Product value Growth

As I mentioned before, Proof of Concepts are often designed to test new technologies, new concepts or new technical approaches to new or known problems.
I am sure that agilists (Agile practitioners) have gone through the experience of developing product, increasing the number or complexity of features. Thus, they went through different functional incremental phases: from a PoC, to a prototype, ending with a Minimum Viable Product (MVP). Those mean a growth in the product complexity.

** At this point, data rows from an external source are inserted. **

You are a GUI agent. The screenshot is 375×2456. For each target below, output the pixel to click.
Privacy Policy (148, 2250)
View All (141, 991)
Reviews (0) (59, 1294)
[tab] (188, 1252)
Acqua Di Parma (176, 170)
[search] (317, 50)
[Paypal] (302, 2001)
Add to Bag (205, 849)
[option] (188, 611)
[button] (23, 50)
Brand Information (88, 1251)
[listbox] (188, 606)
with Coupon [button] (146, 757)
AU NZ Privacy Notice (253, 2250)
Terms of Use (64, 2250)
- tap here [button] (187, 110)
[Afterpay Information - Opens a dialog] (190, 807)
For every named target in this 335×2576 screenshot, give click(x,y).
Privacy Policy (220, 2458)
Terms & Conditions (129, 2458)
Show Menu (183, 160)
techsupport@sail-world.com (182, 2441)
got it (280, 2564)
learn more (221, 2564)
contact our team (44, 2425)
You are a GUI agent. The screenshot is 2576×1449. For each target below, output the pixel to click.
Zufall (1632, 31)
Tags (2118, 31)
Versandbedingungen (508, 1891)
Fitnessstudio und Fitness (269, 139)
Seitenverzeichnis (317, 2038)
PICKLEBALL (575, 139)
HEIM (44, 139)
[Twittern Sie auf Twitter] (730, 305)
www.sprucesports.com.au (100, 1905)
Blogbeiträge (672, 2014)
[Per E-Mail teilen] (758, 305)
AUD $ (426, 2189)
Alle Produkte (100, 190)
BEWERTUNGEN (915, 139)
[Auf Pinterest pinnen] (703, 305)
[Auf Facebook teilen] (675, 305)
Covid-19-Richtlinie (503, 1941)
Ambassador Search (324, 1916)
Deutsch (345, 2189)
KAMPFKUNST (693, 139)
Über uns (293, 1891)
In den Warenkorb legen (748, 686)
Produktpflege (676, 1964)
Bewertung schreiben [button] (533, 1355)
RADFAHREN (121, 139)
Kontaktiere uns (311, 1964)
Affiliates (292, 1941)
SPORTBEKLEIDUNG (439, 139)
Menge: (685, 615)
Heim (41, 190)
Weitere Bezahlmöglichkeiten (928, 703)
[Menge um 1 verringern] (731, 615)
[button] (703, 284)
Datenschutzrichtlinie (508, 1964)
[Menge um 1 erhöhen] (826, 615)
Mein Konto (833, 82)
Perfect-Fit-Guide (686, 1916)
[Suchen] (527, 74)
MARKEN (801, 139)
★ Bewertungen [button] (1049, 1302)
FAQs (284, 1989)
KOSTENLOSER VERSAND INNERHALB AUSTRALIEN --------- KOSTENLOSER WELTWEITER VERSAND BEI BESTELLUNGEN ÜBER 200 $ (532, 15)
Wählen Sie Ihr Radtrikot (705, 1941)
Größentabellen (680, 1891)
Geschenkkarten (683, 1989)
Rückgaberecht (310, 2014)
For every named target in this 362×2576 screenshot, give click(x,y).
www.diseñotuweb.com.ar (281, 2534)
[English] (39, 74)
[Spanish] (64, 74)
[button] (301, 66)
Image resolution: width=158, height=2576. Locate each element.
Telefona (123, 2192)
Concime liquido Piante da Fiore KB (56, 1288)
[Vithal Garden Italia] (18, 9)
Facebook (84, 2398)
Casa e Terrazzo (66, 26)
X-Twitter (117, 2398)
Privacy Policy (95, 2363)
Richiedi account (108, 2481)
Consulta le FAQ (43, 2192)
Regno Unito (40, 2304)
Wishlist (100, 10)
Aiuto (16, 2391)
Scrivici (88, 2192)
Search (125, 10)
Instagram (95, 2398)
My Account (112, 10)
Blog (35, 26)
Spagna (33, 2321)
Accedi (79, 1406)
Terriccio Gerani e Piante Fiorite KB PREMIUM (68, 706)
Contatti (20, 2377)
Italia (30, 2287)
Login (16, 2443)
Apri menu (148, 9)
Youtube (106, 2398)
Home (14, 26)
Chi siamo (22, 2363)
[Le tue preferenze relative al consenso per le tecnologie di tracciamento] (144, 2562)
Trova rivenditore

Planning User Acceptance Tests in parallel with increasing product complexity

If we want to test the prototype or the MVP, we can do it in different aspects:

  • the concept test or
  • the quality assurance test.

Once we reach this stage, we will assume that the test strategy is already defined and that all test methods selected have already been applied. In this post we focus particularly on role and plan of User Acceptance Tests, for the concept acceptance.
Acceptance tests can be done on 3 levels:

  • Alpha test – A small group of internal collaborators with specific knowledge, constituting a representative group of customers or users of the product (Key users).
  • Beta Test – Small group of clients (1). Personally, I have experience planning Beta testing, through dividing the Beta phase into two sub phases: one with internal Key users, adding other departmental representatives involved with the product. And in a second phase, I added a real group of clients (2). Of course this is only applicable if the complexity of the product, the budget and the size of the market exist and so justify it.
  • Pilot – a set of customers before the product is released.

It is up to each individual company and the corresponding product strategy, to decide how to test and in how many stages the UATs are divided.